3 Replies Latest reply on Nov 17, 2020 6:21 AM by DheerajK_81

    Reversible DAP lock using EFUSE_DATA_SECURE_ACCESS_RESTRICT0

    user_4814686

      Hello,

       

      Once the lifecycle stage is set to SECURE, is it possible to go from a DAP lock state to a DAP unlock state using the EFUSE_DATA_SECURE_ACCESS_RESTRICT0 register?

       

      If not, is there any way to unlock the DAP once it has been locked in any given lifecycle stage?

       

      Thank you,

      Xavier

        • 1. Re: Reversible DAP lock using EFUSE_DATA_SECURE_ACCESS_RESTRICT0
          DheerajK_81

          Hello Xavier,

           

          No, this is not possible. Blowing the EFuse is an irreversible process. So, based on the EFUSE_DATA_SECURE_ACCESS_RESTRICT0 register setting, it is going to blow the EFuses accordingly when the lifecycle is changed to SECURE and you can't go back to a lower protection setting.

           

          Hence, during development, it is recommended to test your designs using NORMAL and Secure w/ Debug Lifecycle modes. Secure w/ Debug allows DAP access.

◆ REQUIRED WORK
1) In the DAP lock thread, rewrite the passage starting at "Once the lifecycle" and ending at "the EFUSE_DATA_SECURE_ACCESS_RESTRICT0 register?", with "DAP unlock state" changed to "DAP unlocked state".
2) In the DAP lock thread, why can't you return to a lower protection setting after the lifecycle is changed to SECURE?

◆ SOURCE MATERIAL
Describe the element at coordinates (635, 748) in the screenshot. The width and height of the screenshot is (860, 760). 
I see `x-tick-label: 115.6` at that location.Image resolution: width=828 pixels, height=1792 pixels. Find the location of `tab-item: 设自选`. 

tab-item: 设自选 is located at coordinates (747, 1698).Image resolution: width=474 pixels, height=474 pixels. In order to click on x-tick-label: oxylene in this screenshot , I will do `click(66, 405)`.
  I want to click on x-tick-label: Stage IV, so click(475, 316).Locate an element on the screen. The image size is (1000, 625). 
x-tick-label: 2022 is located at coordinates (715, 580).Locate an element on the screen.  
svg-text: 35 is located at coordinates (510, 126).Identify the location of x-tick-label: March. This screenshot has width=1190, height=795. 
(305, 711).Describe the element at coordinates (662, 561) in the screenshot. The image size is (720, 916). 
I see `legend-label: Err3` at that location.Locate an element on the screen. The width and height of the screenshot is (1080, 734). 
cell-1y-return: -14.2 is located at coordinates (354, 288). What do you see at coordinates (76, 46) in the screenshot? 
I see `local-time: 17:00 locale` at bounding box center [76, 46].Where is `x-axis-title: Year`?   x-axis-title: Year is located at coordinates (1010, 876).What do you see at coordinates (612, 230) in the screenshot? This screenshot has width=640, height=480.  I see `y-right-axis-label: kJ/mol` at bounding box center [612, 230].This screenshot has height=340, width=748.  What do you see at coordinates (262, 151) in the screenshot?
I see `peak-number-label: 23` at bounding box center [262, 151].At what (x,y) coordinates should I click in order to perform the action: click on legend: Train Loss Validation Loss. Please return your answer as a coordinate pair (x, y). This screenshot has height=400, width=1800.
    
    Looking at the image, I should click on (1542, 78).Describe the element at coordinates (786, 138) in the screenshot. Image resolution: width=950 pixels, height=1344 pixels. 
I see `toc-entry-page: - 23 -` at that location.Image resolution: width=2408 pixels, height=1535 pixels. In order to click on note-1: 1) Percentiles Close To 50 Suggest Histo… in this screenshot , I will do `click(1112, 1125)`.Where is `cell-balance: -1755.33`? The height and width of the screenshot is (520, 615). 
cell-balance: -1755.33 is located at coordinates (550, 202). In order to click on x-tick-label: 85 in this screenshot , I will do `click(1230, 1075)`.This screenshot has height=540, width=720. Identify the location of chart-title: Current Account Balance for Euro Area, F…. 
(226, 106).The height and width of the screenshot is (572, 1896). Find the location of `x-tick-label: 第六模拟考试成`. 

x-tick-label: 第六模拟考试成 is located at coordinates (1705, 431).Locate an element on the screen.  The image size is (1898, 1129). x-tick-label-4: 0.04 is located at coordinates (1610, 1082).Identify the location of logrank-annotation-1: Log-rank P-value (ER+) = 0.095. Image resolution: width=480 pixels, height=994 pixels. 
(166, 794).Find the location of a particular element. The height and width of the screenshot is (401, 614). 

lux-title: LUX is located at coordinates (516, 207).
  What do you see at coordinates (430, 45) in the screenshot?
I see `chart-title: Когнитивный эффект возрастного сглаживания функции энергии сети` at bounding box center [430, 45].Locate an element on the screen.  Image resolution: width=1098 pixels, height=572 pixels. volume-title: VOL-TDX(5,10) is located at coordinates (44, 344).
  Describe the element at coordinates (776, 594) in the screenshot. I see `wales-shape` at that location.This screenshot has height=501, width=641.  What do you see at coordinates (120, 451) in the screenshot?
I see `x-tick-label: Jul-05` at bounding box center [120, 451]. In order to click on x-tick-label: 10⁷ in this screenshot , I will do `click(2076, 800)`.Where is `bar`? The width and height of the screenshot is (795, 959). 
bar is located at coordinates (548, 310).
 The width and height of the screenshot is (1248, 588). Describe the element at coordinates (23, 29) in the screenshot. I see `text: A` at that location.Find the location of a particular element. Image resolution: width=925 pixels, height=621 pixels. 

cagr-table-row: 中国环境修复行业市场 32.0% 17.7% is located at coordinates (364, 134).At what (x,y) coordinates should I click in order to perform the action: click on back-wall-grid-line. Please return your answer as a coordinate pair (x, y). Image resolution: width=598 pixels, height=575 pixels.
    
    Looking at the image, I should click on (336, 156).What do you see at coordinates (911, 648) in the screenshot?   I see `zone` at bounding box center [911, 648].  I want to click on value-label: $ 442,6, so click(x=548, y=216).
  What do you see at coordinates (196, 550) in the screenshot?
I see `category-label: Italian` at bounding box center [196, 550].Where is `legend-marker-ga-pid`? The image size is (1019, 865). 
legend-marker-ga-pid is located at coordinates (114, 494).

◆ ANSWERS PROVIDED
1)
Once the lifecycle stage is set to SECURE, is it possible to go from a DAP lock state to a DAP unlocked state using the EFUSE_DATA_SECURE_ACCESS_RESTRICT0 register?

2) Because blowing the EFuse is an irreversible process.